Bij overlastzaken bevindt de verhuurder zich vaak in een lastige positie. Bij de dossieropbouw is de verhuurder afhankelijk van meldingen en klachten van omwonenden. Het kan lang duren voordat er voldoende bewijs is verzameld. Gedurende deze periode blijven de klagende omwonenden overlast ondervinden. Deze omwonenden hebben vaak het gevoel dat er niets met hun klachten wordt gedaan en dat zij niet serieus worden genomen.

In de praktijk is daarom de behoefte ontstaan aan een manier om de huurder eerder in rechte aan te spreken op zijn of haar gedrag. De gedragsaanwijzing is hier geschikt voor. De verhuurder kan voor de rechter vorderen dat aan de huurder een gedragsaanwijzing wordt opgelegd.

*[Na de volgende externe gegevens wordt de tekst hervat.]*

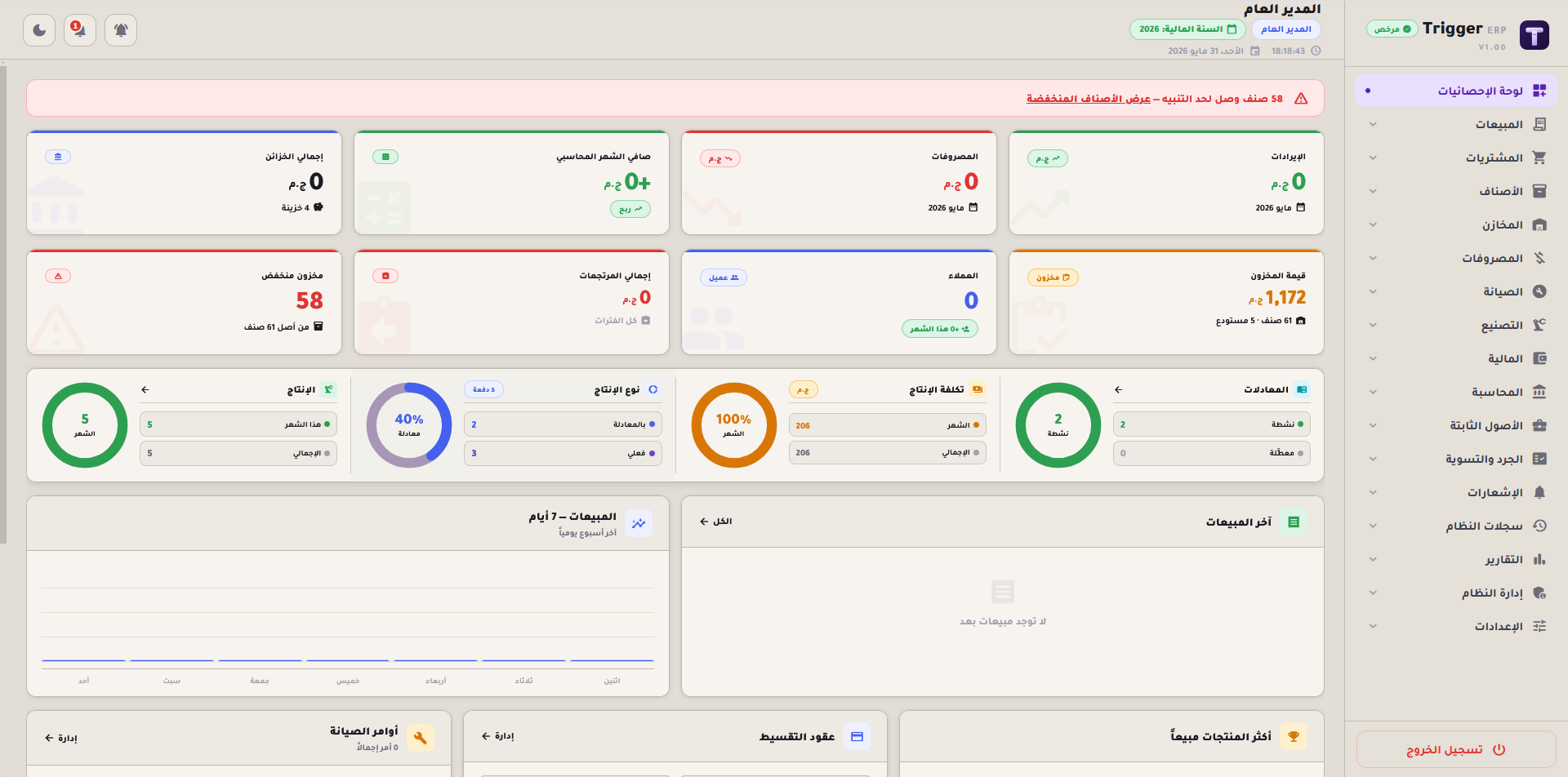Click the card icon of عقود التقسيط
Screen dimensions: 1568x777
[x=857, y=736]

Dit houdt in dat de rechter in een vonnis bepaalt dat de huurder bepaald gedrag niet meer mag vertonen. Juridisch gezien is dit een vordering tot nakoming van de verplichtingen uit de huurovereenkomst. Als de huurder vervolgens toch dat gedrag vertoont, is het onderbouwen van de vordering tot ontruiming eenvoudiger omdat er al eerder een vonnis is gewezen. Bovendien kan de rechter ook bepalen dat de huurder een termijn krijgt om zich aan de gedragsaanwijzing te houden en de zaak tot na die termijn aanhouden. Als de huurder binnen de termijn weer overlast veroorzaakt, kan de rechter de zaak hervatten en alsnog overgaan tot een veroordeling tot ontruiming, Een voorbeeld van een zaak waarin een gedragsaanwijzing is opgelegd is de zaak van de rechtbank Limburg van 3 maart 2015 (ECLI:NL:RBLIM:2015:1803).

In bovengenoemde zaak was er al gedurende vier jaar overlast veroorzaakt en de buren van de huurder hadden veelvuldig geklaagd. De verhuurder had daardoor een goed dossier als basis voor de vordering tot ontruiming. Het oordeel van de kantonrechter en het hof is niet verrassend.